Your assignment
Below are some entries. Repeat exactly the lines from the one with "1510x634 pixels." through the one with "Click the round", and only those.

Data under study

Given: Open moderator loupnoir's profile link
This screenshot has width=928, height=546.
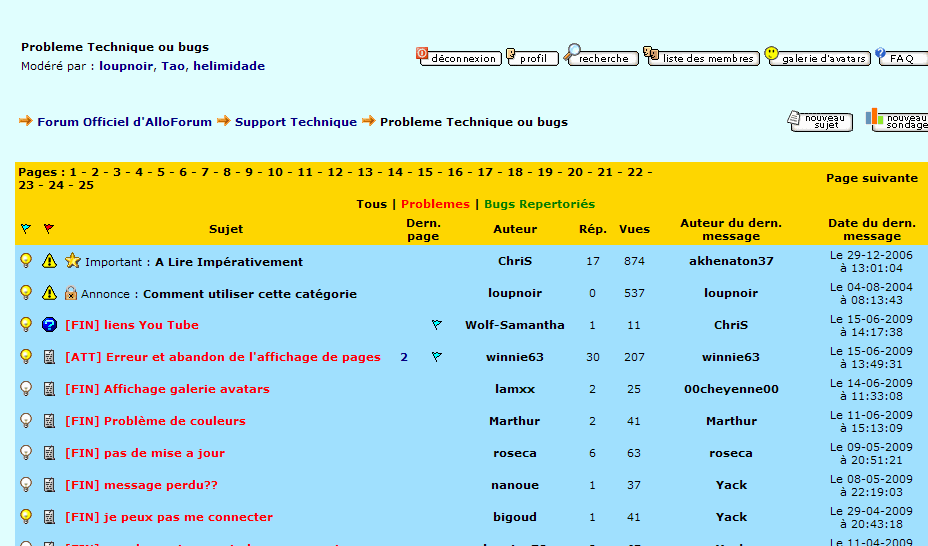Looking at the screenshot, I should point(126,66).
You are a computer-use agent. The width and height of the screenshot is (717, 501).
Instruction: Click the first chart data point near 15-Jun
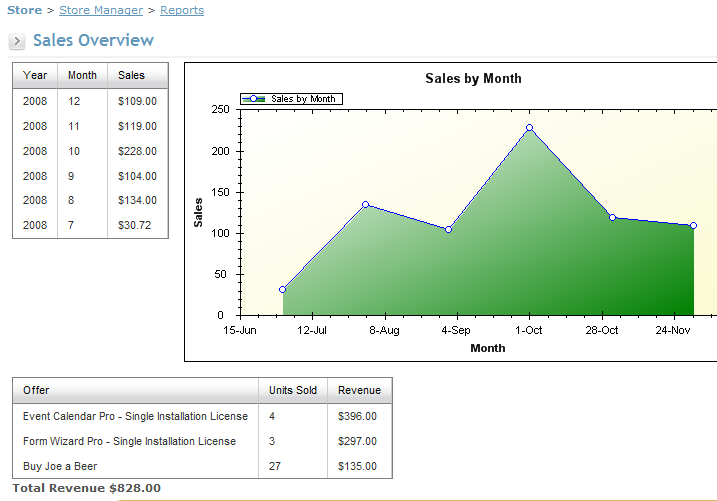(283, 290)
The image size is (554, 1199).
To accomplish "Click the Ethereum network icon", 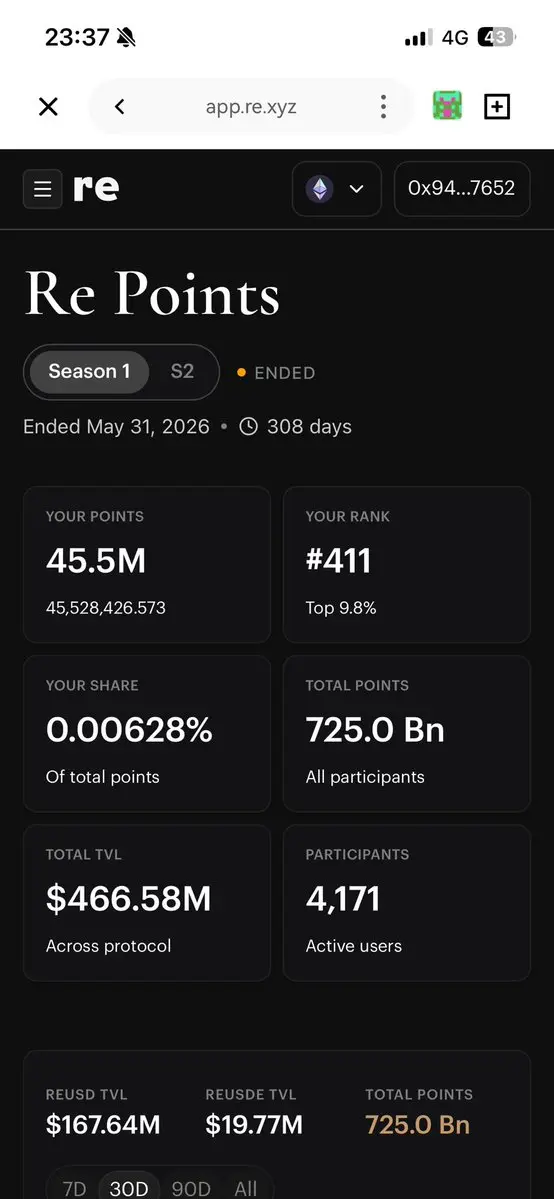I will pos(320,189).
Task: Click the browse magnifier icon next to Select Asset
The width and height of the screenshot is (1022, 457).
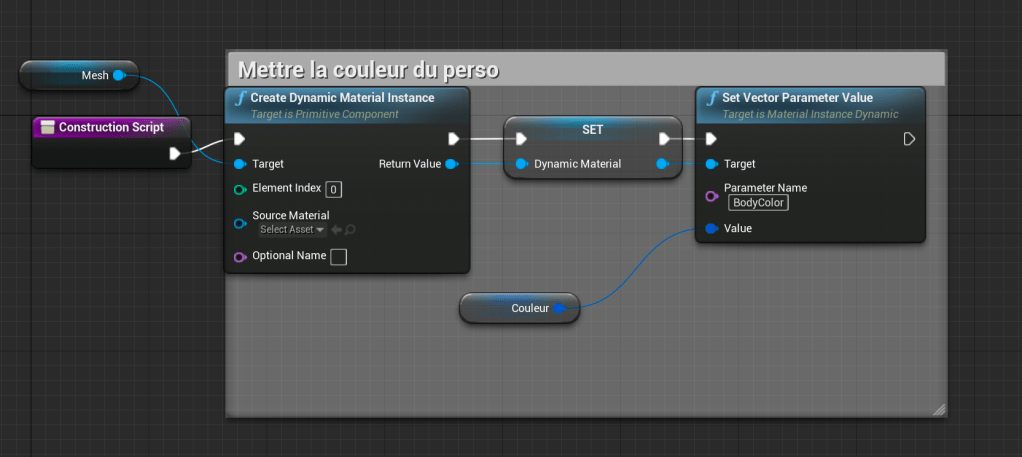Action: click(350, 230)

* * *

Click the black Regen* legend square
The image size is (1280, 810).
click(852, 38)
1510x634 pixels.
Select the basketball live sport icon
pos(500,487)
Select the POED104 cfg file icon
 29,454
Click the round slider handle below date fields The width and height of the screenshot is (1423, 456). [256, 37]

Final answer
1510x634 pixels.
Select the basketball live sport icon
pos(500,487)
Select the POED104 cfg file icon
 29,454
Click the round slider handle below date fields The width and height of the screenshot is (1423, 456). [256, 37]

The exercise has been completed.